3. We disagree with the dissent's proposed alternate interpretation of the operating agreement's exclusive remedies for expelled members. The dissent argues section 9.5 of the operating agreement could possibly be interpreted to provide compensation for "relinquishment of the right to seek dissolution." This interpretation is unreasonable because it directly conflicts with the plain language of section 9.5, which upon expulsion of a member under section 9.1(b), unambiguously grants the "other Members" the option to dissolve the company — which they chose not to do here. Furthermore, section 9.5 specifically incorporates section 9.2(a)'s method for calculating an expelled member's payment. And section 9.2(a) expressly, and very clearly, provides that such payment is made "in lieu of [a terminated member's] positive capital account balance." (Emphasis added). There is no ambiguity or inherent conflict merely because the LLC operating agreement expressly provides more favorable terms when a member becomes permanently disabled and unable to perform his duties, as contemplated by section 9.4, than it does in a circumstance such as this one, where he is expelled by the other members.

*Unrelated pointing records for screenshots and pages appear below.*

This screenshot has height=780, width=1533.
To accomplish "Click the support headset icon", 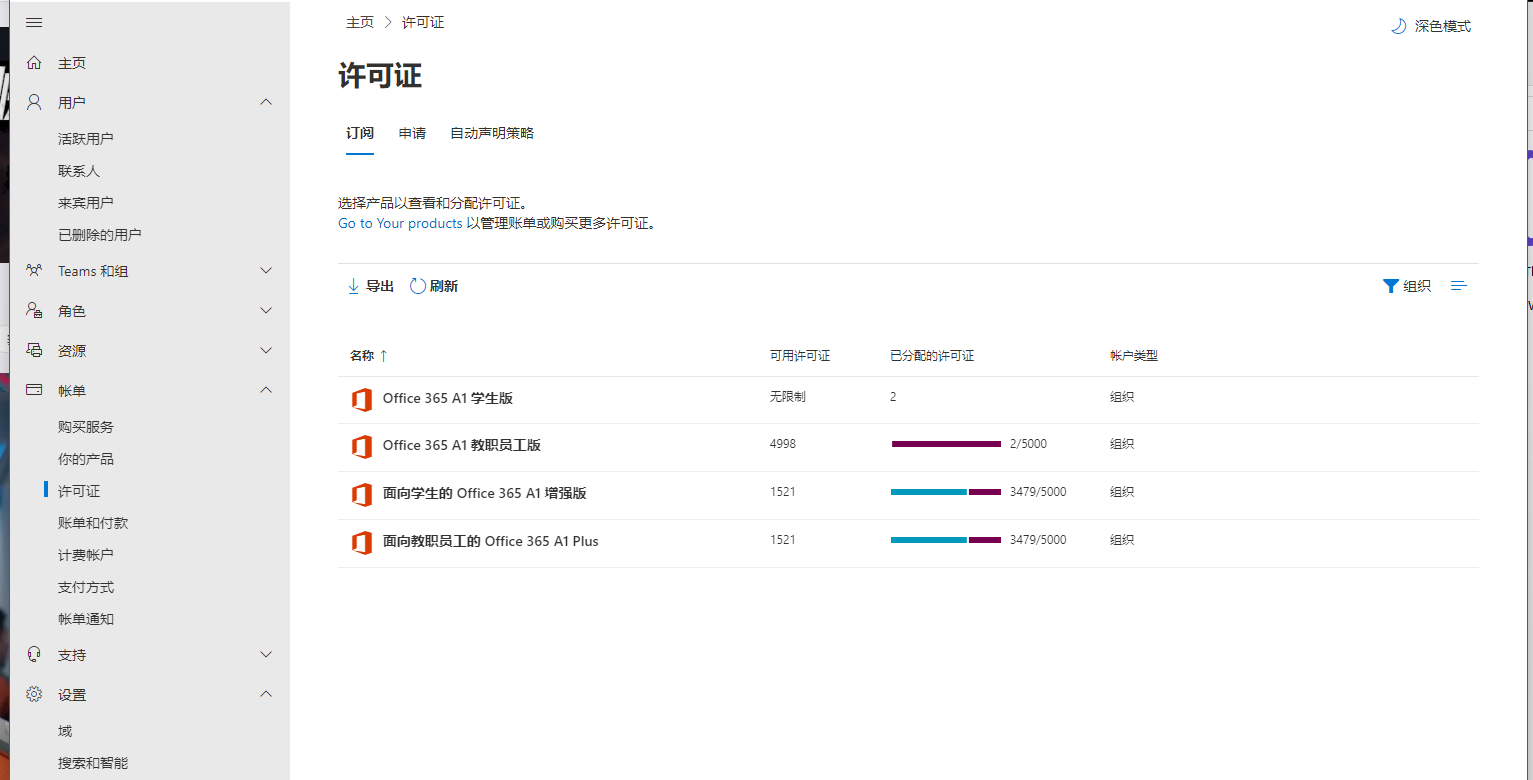I will click(34, 655).
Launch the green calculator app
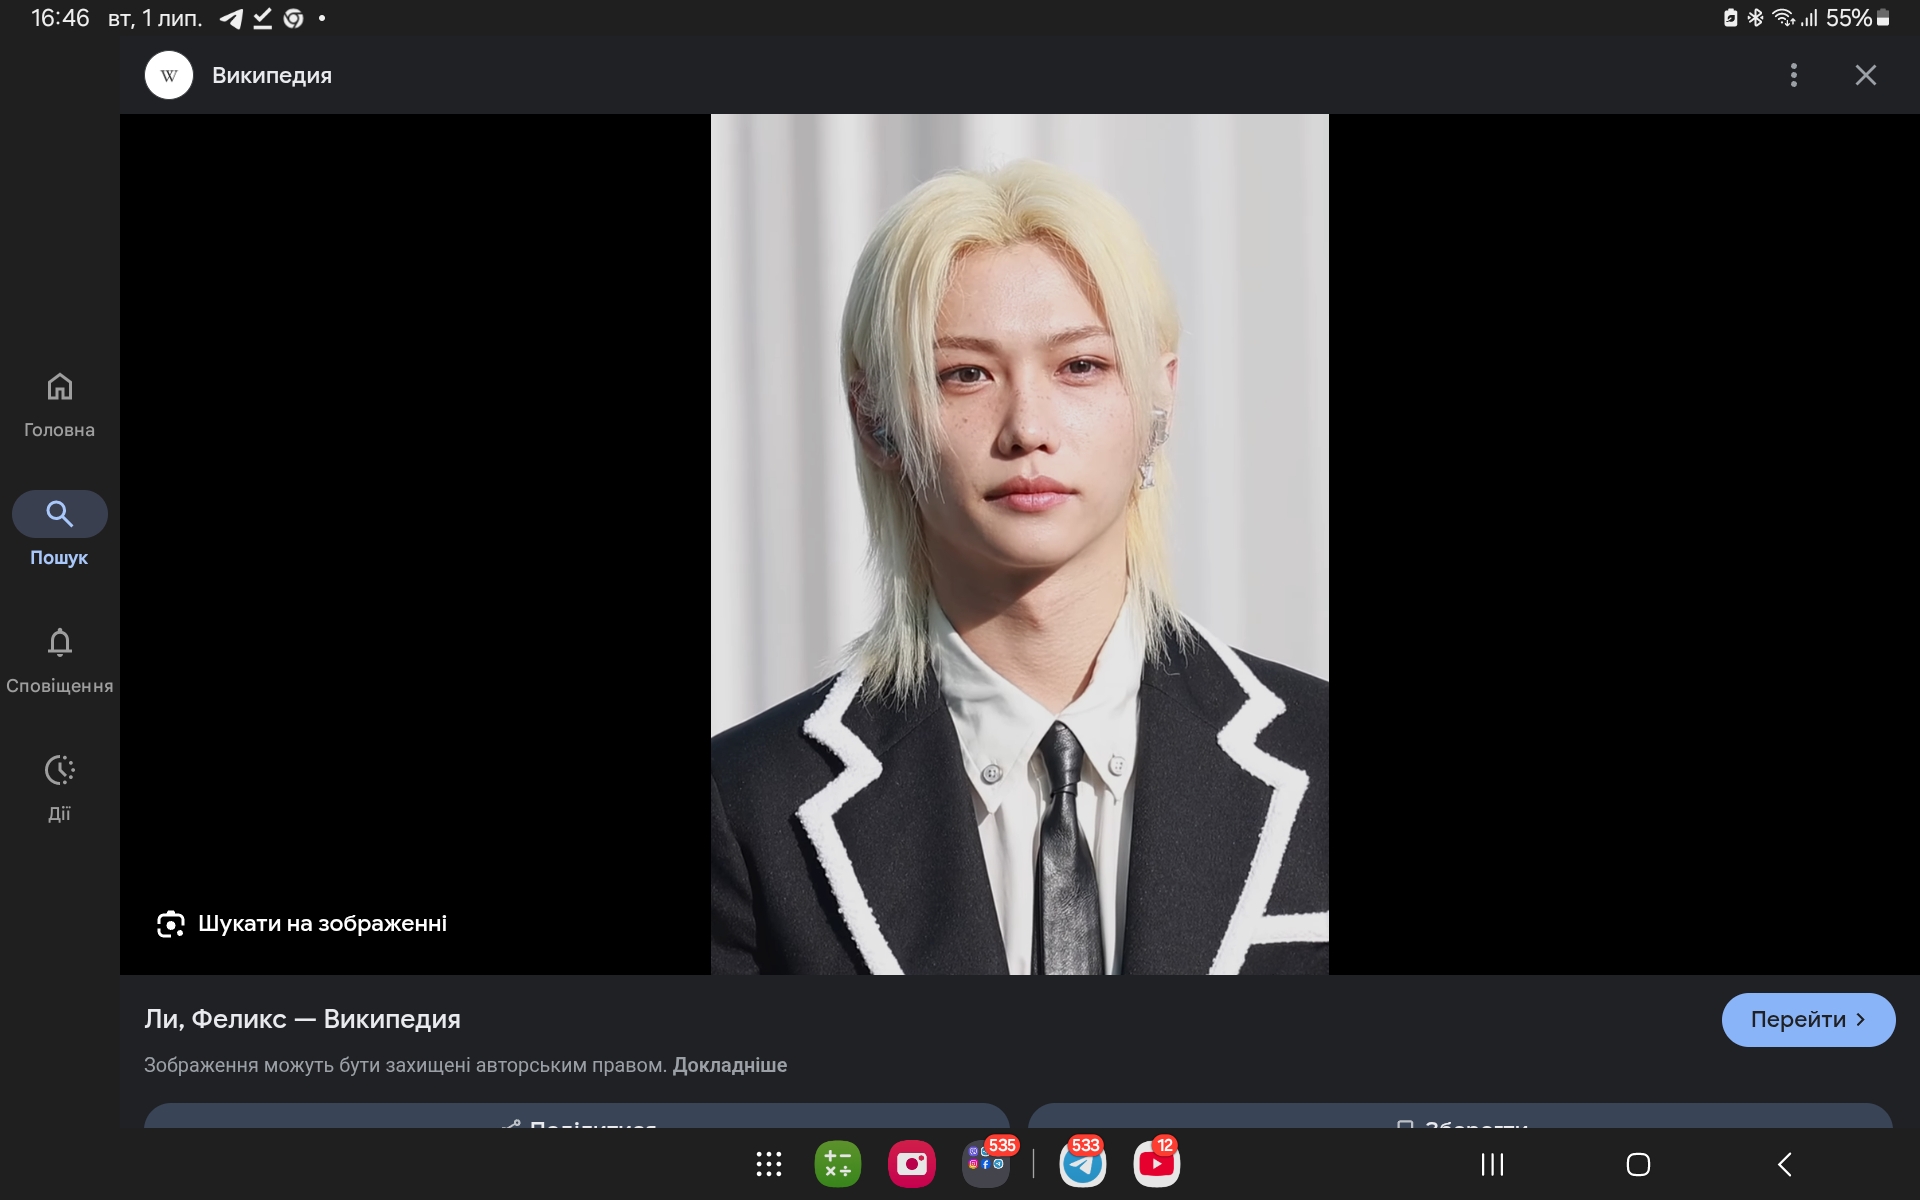Screen dimensions: 1920x1200 click(x=838, y=1164)
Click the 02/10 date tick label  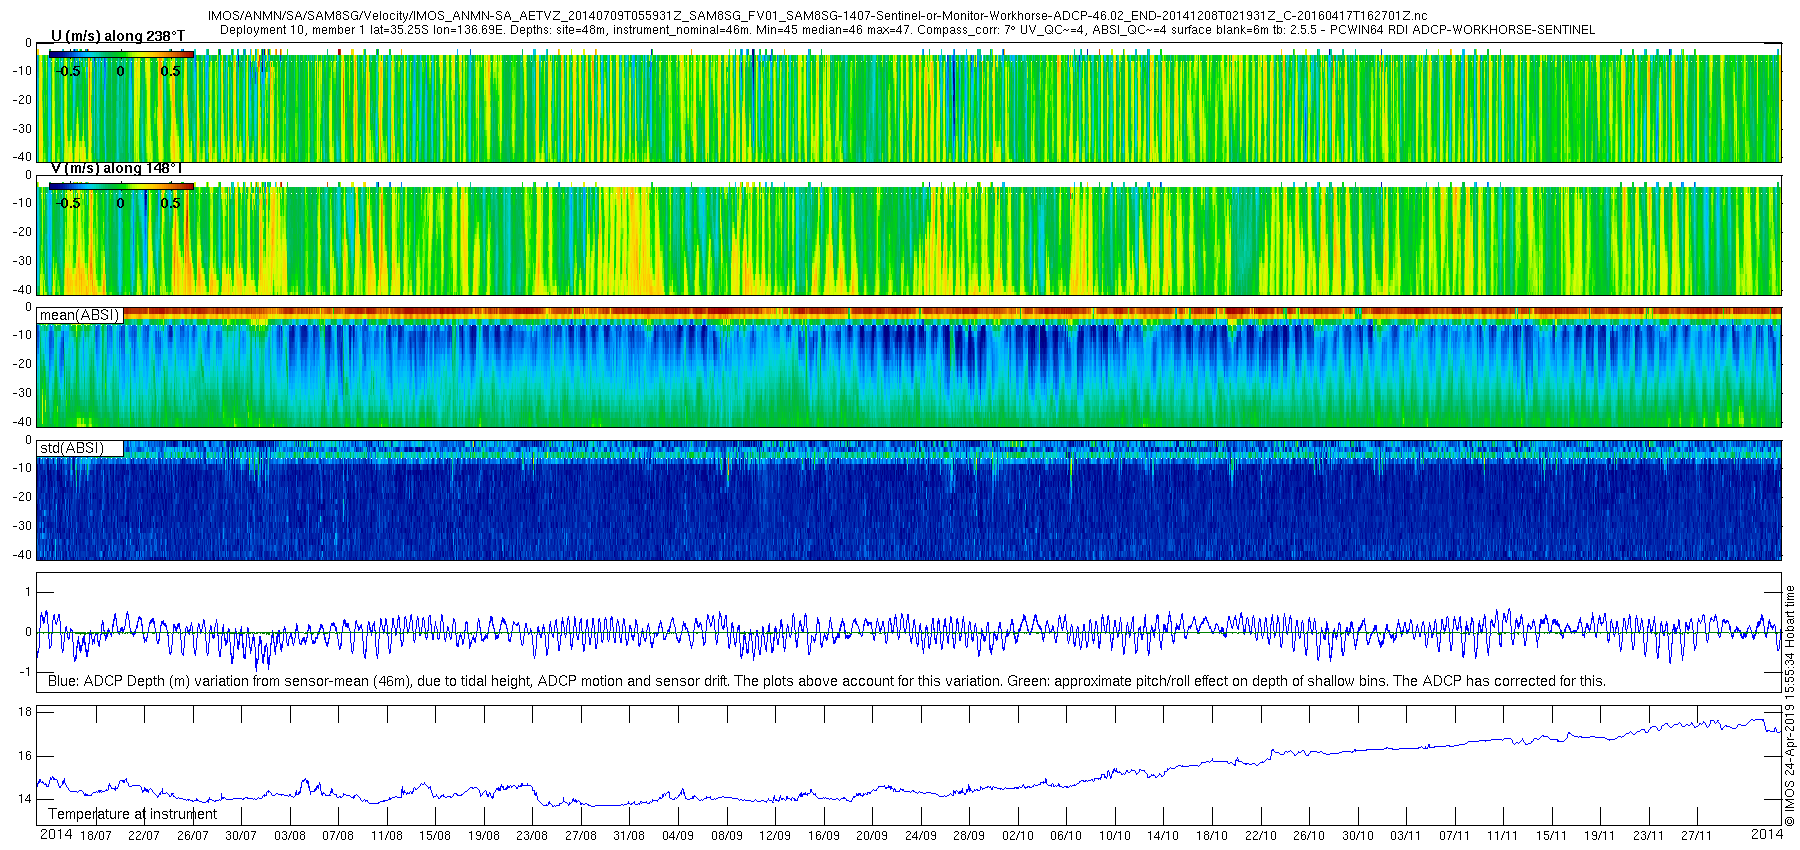point(1018,836)
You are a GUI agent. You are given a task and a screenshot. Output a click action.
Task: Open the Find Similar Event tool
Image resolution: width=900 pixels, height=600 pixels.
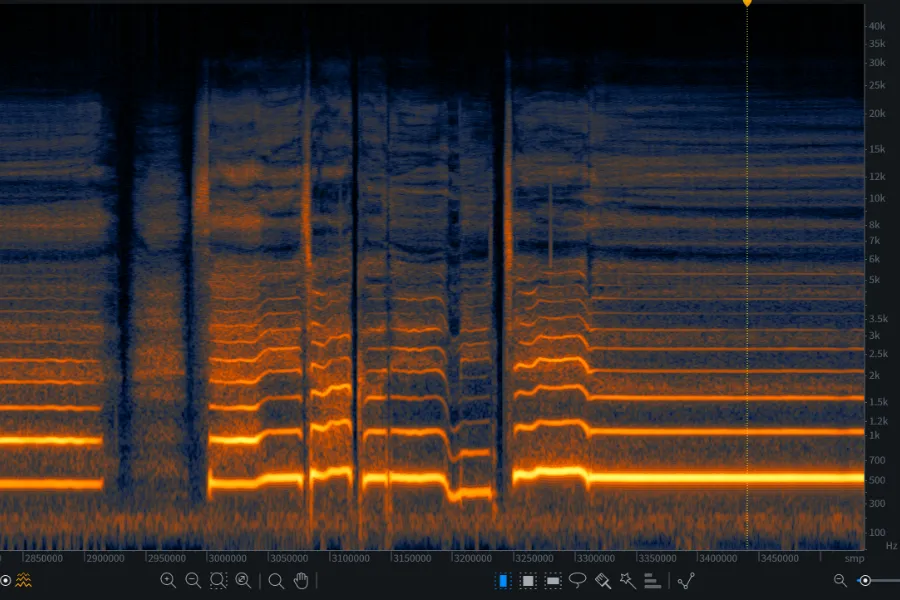[686, 580]
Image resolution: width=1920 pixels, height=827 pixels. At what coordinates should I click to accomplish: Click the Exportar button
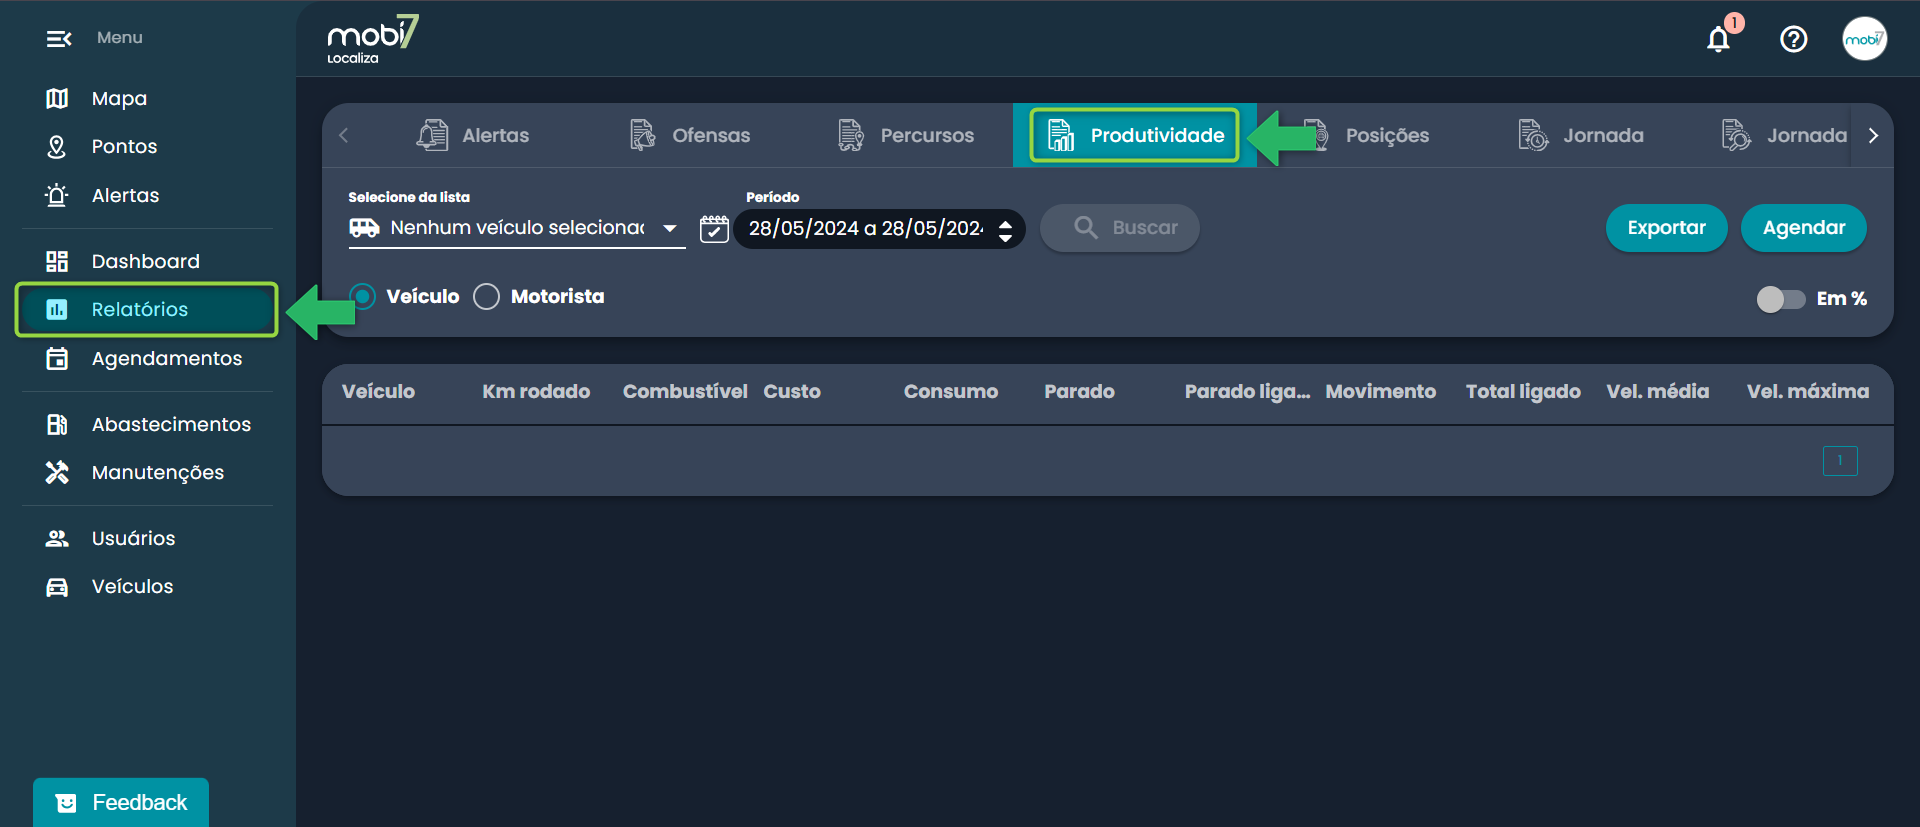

4. In 2010, the Mississippi Legislature revised the Mississippi Limited Liability Company Act. As part of the revisions, the Legislature repealed section 79-29-306, a statute Martindale cites frequently in his brief. However, the language of section 79-29-306(3)(a) is now located under Mississippi Code Annotated section 79-29-123(8)(a) (Supp.2011). Because we ultimately find Martindale's reliance on section 79-29-306(3)(a) is misplaced, we need not address Hortman Harlow's argument that repealed statutes are of no effect in pending cases.
5. I recognize that "Section 13.8, Headings" says "[t]he headings in this Agreement are for convenience only and are in no way intended to describe, interpret, define, or limit the scope, extent, or intent of this Agreement or any of its provisions." As such, my opinion is not based on the heading that was used or not used.
6. Although not relevant to the outcome of this appeal, the agreement appears to have a contradiction in section 6.4 which provides that the company will use the cash method of accounting and the definition of "Capital Accounts" which requires the inclusion of amounts based on the accrual method of accounting. Based on capital account definition in Schedule "A," Martindale's capital account would not simply be based on actual profits and loss from prior years, which were based on the cash method of accounting, but would also include all "work in process (time and expenses) recorded in the accounting system," i.e. the McDaniel contingency fee case.